▸ Objective:
Rewrite all the entries below with "dropdown" replaced by "drop-down menu" wherever it occurs, leaving everything else unchanged.

▸ Source material:
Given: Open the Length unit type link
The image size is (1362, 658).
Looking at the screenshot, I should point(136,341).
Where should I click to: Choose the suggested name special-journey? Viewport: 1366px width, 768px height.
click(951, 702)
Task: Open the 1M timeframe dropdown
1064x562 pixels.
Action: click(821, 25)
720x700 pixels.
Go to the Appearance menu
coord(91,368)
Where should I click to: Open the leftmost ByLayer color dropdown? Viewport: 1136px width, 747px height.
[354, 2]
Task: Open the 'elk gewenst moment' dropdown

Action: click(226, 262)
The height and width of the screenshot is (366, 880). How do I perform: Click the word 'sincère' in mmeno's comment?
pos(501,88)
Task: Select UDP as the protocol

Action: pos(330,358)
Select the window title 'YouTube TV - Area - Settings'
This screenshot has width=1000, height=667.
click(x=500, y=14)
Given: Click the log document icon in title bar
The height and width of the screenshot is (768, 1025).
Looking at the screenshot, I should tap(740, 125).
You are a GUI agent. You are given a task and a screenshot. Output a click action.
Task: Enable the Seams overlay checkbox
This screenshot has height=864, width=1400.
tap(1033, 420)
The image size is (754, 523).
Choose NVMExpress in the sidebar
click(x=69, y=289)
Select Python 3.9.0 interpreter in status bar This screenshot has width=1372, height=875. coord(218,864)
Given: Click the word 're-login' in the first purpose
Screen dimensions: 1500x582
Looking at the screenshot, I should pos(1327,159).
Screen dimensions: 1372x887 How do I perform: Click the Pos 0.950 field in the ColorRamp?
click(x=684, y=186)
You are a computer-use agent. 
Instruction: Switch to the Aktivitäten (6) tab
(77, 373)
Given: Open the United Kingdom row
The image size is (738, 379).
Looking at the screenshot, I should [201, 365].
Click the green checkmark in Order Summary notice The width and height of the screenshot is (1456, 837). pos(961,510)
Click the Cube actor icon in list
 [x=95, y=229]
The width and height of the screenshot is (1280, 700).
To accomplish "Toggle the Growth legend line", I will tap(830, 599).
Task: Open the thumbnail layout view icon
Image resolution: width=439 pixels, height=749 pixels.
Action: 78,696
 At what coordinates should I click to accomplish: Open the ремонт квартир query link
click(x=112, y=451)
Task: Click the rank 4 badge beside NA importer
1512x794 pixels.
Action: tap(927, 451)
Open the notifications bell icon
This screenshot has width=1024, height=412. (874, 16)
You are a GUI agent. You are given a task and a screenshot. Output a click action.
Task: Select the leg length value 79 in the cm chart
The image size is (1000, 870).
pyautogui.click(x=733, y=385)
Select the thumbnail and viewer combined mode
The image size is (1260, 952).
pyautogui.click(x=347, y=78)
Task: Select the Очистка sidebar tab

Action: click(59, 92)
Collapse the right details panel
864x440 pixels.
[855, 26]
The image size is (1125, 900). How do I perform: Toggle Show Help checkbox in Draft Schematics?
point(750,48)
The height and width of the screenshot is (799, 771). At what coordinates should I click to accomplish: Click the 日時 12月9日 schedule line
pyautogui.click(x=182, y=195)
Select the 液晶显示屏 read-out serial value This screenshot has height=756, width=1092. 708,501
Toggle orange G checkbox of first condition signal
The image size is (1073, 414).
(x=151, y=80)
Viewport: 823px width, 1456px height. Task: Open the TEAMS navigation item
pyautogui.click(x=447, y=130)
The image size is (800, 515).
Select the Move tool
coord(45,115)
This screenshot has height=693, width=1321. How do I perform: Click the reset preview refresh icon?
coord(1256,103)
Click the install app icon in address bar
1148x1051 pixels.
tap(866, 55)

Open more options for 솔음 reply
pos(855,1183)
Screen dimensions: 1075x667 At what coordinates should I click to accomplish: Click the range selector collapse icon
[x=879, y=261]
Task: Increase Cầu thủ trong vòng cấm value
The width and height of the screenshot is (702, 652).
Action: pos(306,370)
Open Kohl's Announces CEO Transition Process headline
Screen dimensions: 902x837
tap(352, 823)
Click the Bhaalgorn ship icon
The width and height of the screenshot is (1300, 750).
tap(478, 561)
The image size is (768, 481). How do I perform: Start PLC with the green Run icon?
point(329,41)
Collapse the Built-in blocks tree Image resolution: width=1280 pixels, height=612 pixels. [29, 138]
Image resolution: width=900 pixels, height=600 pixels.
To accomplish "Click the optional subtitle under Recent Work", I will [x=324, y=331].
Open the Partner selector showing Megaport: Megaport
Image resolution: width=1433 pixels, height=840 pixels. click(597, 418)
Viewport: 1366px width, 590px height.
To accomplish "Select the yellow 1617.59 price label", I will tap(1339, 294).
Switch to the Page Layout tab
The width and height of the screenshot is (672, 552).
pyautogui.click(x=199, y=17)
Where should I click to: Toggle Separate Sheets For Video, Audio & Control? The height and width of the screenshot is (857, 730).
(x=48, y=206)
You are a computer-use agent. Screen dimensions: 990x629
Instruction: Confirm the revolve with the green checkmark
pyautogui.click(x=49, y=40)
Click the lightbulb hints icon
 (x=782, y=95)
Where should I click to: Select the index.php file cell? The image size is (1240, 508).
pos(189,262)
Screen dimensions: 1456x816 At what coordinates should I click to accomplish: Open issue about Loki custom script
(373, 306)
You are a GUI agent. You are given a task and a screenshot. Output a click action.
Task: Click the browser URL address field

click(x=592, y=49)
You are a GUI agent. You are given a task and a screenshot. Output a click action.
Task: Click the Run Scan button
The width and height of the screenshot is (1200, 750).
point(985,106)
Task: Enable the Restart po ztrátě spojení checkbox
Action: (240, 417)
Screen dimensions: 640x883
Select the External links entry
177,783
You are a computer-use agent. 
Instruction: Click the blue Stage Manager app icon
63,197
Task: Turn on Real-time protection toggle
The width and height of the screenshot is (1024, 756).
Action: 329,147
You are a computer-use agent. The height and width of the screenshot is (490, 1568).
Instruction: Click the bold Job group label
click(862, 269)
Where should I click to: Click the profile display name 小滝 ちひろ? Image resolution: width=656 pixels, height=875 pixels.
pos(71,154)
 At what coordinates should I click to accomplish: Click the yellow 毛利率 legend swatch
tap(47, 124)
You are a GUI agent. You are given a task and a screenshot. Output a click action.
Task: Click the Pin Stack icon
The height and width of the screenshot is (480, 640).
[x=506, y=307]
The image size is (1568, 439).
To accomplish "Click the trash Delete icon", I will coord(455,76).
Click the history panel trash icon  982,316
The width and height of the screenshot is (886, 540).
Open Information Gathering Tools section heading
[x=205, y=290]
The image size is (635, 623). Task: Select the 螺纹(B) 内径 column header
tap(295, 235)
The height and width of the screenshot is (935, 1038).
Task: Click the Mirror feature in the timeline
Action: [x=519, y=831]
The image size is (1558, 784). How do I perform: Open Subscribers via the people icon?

▸ Solution to the exercise:
Given: Open the Length unit type link
The image size is (1362, 658).
Looking at the screenshot, I should point(136,341).
Where should I click to: Choose the suggested name special-journey? Viewport: 1366px width, 768px height.
click(951, 702)
Task: Open the 1M timeframe drop-down menu
1064x562 pixels.
Action: click(821, 25)
720x700 pixels.
Go to the Appearance menu
coord(91,368)
Where should I click to: Open the leftmost ByLayer color drop-down menu? Viewport: 1136px width, 747px height.
[354, 2]
Task: Open the 'elk gewenst moment' drop-down menu

Action: click(226, 262)
The height and width of the screenshot is (366, 880). How do I perform: Click the word 'sincère' in mmeno's comment?
pos(501,88)
Task: Select UDP as the protocol

Action: pos(330,358)
Select the window title 'YouTube TV - Area - Settings'
This screenshot has width=1000, height=667.
click(x=500, y=14)
Given: Click the log document icon in title bar
The height and width of the screenshot is (768, 1025).
Looking at the screenshot, I should tap(740, 125).
You are a GUI agent. You are given a task and a screenshot. Output a click action.
Task: Enable the Seams overlay checkbox
This screenshot has height=864, width=1400.
tap(1033, 420)
The image size is (754, 523).
Choose NVMExpress in the sidebar
click(x=69, y=289)
Select Python 3.9.0 interpreter in status bar This screenshot has width=1372, height=875. coord(218,864)
Given: Click the word 're-login' in the first purpose
Screen dimensions: 1500x582
Looking at the screenshot, I should pos(1327,159).
Screen dimensions: 1372x887 How do I perform: Click the Pos 0.950 field in the ColorRamp?
click(x=684, y=186)
You are a computer-use agent. 
Instruction: Switch to the Aktivitäten (6) tab
(77, 373)
Given: Open the United Kingdom row
The image size is (738, 379).
Looking at the screenshot, I should [201, 365].
Click the green checkmark in Order Summary notice The width and height of the screenshot is (1456, 837). pos(961,510)
Click the Cube actor icon in list
 [x=95, y=229]
The width and height of the screenshot is (1280, 700).
To accomplish "Toggle the Growth legend line", I will tap(830, 599).
Task: Open the thumbnail layout view icon
Image resolution: width=439 pixels, height=749 pixels.
Action: 78,696
 At what coordinates should I click to accomplish: Open the ремонт квартир query link
click(x=112, y=451)
Task: Click the rank 4 badge beside NA importer
1512x794 pixels.
Action: tap(927, 451)
Open the notifications bell icon
This screenshot has width=1024, height=412. (874, 16)
You are a GUI agent. You are given a task and a screenshot. Output a click action.
Task: Select the leg length value 79 in the cm chart
The image size is (1000, 870).
pyautogui.click(x=733, y=385)
Select the thumbnail and viewer combined mode
The image size is (1260, 952).
pyautogui.click(x=347, y=78)
Task: Select the Очистка sidebar tab

Action: click(59, 92)
Collapse the right details panel
864x440 pixels.
[855, 26]
The image size is (1125, 900). How do I perform: Toggle Show Help checkbox in Draft Schematics?
point(750,48)
The height and width of the screenshot is (799, 771). At what coordinates should I click to accomplish: Click the 日時 12月9日 schedule line
pyautogui.click(x=182, y=195)
Select the 液晶显示屏 read-out serial value This screenshot has height=756, width=1092. 708,501
Toggle orange G checkbox of first condition signal
The image size is (1073, 414).
(x=151, y=80)
Viewport: 823px width, 1456px height. Task: Open the TEAMS navigation item
pyautogui.click(x=447, y=130)
The image size is (800, 515).
Select the Move tool
coord(45,115)
This screenshot has height=693, width=1321. How do I perform: Click the reset preview refresh icon?
coord(1256,103)
Click the install app icon in address bar
1148x1051 pixels.
tap(866, 55)

Open more options for 솔음 reply
pos(855,1183)
Screen dimensions: 1075x667 At what coordinates should I click to accomplish: Click the range selector collapse icon
[x=879, y=261]
Task: Increase Cầu thủ trong vòng cấm value
The width and height of the screenshot is (702, 652).
Action: pos(306,370)
Open Kohl's Announces CEO Transition Process headline
Screen dimensions: 902x837
tap(352, 823)
Click the Bhaalgorn ship icon
The width and height of the screenshot is (1300, 750).
tap(478, 561)
The image size is (768, 481). How do I perform: Start PLC with the green Run icon?
point(329,41)
Collapse the Built-in blocks tree Image resolution: width=1280 pixels, height=612 pixels. [29, 138]
Image resolution: width=900 pixels, height=600 pixels.
To accomplish "Click the optional subtitle under Recent Work", I will [x=324, y=331].
Open the Partner selector showing Megaport: Megaport
Image resolution: width=1433 pixels, height=840 pixels. click(597, 418)
Viewport: 1366px width, 590px height.
To accomplish "Select the yellow 1617.59 price label", I will tap(1339, 294).
Switch to the Page Layout tab
The width and height of the screenshot is (672, 552).
pyautogui.click(x=199, y=17)
Where should I click to: Toggle Separate Sheets For Video, Audio & Control? The height and width of the screenshot is (857, 730).
(x=48, y=206)
You are a computer-use agent. Screen dimensions: 990x629
Instruction: Confirm the revolve with the green checkmark
pyautogui.click(x=49, y=40)
Click the lightbulb hints icon
 (x=782, y=95)
Where should I click to: Select the index.php file cell? The image size is (1240, 508).
pos(189,262)
Screen dimensions: 1456x816 At what coordinates should I click to accomplish: Open issue about Loki custom script
(373, 306)
You are a GUI agent. You are given a task and a screenshot. Output a click action.
Task: Click the browser URL address field

click(x=592, y=49)
You are a GUI agent. You are given a task and a screenshot. Output a click action.
Task: Click the Run Scan button
The width and height of the screenshot is (1200, 750).
point(985,106)
Task: Enable the Restart po ztrátě spojení checkbox
Action: (240, 417)
Screen dimensions: 640x883
Select the External links entry
177,783
You are a computer-use agent. 
Instruction: Click the blue Stage Manager app icon
63,197
Task: Turn on Real-time protection toggle
The width and height of the screenshot is (1024, 756).
Action: 329,147
You are a computer-use agent. The height and width of the screenshot is (490, 1568).
Instruction: Click the bold Job group label
click(862, 269)
Where should I click to: Click the profile display name 小滝 ちひろ? Image resolution: width=656 pixels, height=875 pixels.
pos(71,154)
 At what coordinates should I click to accomplish: Click the yellow 毛利率 legend swatch
tap(47, 124)
You are a GUI agent. You are given a task and a screenshot. Output a click action.
Task: Click the Pin Stack icon
The height and width of the screenshot is (480, 640).
[x=506, y=307]
The image size is (1568, 439).
To accomplish "Click the trash Delete icon", I will coord(455,76).
Click the history panel trash icon  982,316
The width and height of the screenshot is (886, 540).
Open Information Gathering Tools section heading
[x=205, y=290]
The image size is (635, 623). Task: Select the 螺纹(B) 内径 column header
tap(295, 235)
The height and width of the screenshot is (935, 1038).
Task: Click the Mirror feature in the timeline
Action: [x=519, y=831]
The image size is (1558, 784). How do I perform: Open Subscribers via the people icon?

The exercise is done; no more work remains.